Что происходит, психологически и неврологически, когда песня или мелодия овладевает человеком? Какие характеристики делают мелодии и песни «опасными» и «заразительными»? Что это – причудливость звука, тембр или ритм? Или повторяемость? Или – возбуждение специальных эмоциональных резонансов и ассоциаций?

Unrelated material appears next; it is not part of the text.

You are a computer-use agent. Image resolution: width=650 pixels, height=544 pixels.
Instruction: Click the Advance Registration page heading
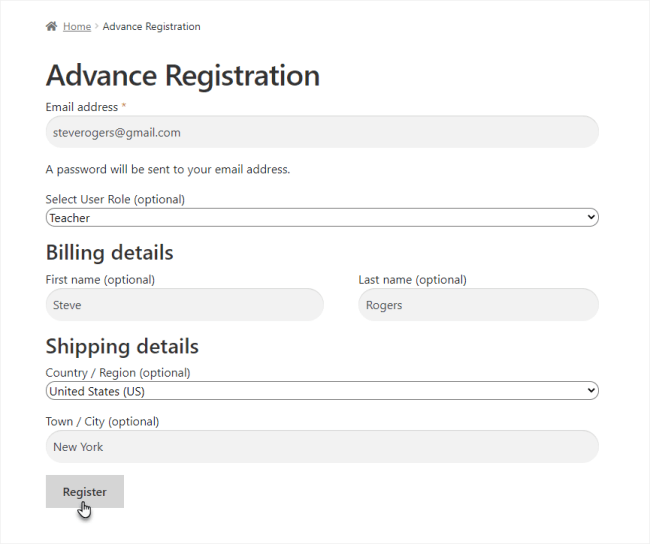point(183,75)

Мои собственные ранние песни-паразиты (brainworms) могут снова заиграть в моей голове, стоит мне о них подумать, даже если я не слышал их уже больше шестидесяти лет. Многие из них, мне кажется, имеют вполне определенную музыкальную форму, тональность или причудливость мелодии – возможно именно благодаря этим характеристикам они и отпечатались в моем мозгу. Они много значили для меня, потому как преимущественно это были еврейские песни и ектении, и они ассоциировались у меня с чувством преемственности и истории, с семейным теплом и единением. Одна из моих любимых песен, – мы исполняли ее перед обедом во время пасхального седера, – называлась “Had Gadya” (в переводе с арамейского «одна маленькая коза»). Это была песня с большим количеством повторов, постепенно набирающая силу, и ее нужно было исполнять (в еврейской версии) множество раз, а в нашем ортодоксальном доме мы всегда придерживались традиций. Дополнения, которые становились все длинней и длинней в каждом новом стихе, мы напевали, делая скорбное ударение в конце каждой строчки и отмечая жалобным вздохом каждую субдоминанту. Таким образом маленькая фраза из шести нот в минорной тональности исполнялась (я считал!) сорок шесть раз в течение одной песни, и это бесконечное повторение постепенно вбивало ее в мою голову. Песня жила в моем мозгу, как привидение в чулане, и наполняла мой разум по несколько раз в день на протяжении всех восьми дней Пейсаха, и после – медленно стихала, чтобы в следующем году снова вернуться. Какие именно качества сделали ее «заразительной»? Повторяемость и простота, или, может быть, эти странные, нелепые субдоминанты выступают в качестве нейронных посредников, создающих цепи (а это ощущается именно как цепь), способные к автоматическому самовоспроизведению? Или же мрачный юмор песни и ее торжественный, литургический контекст тоже играют здесь свою роль?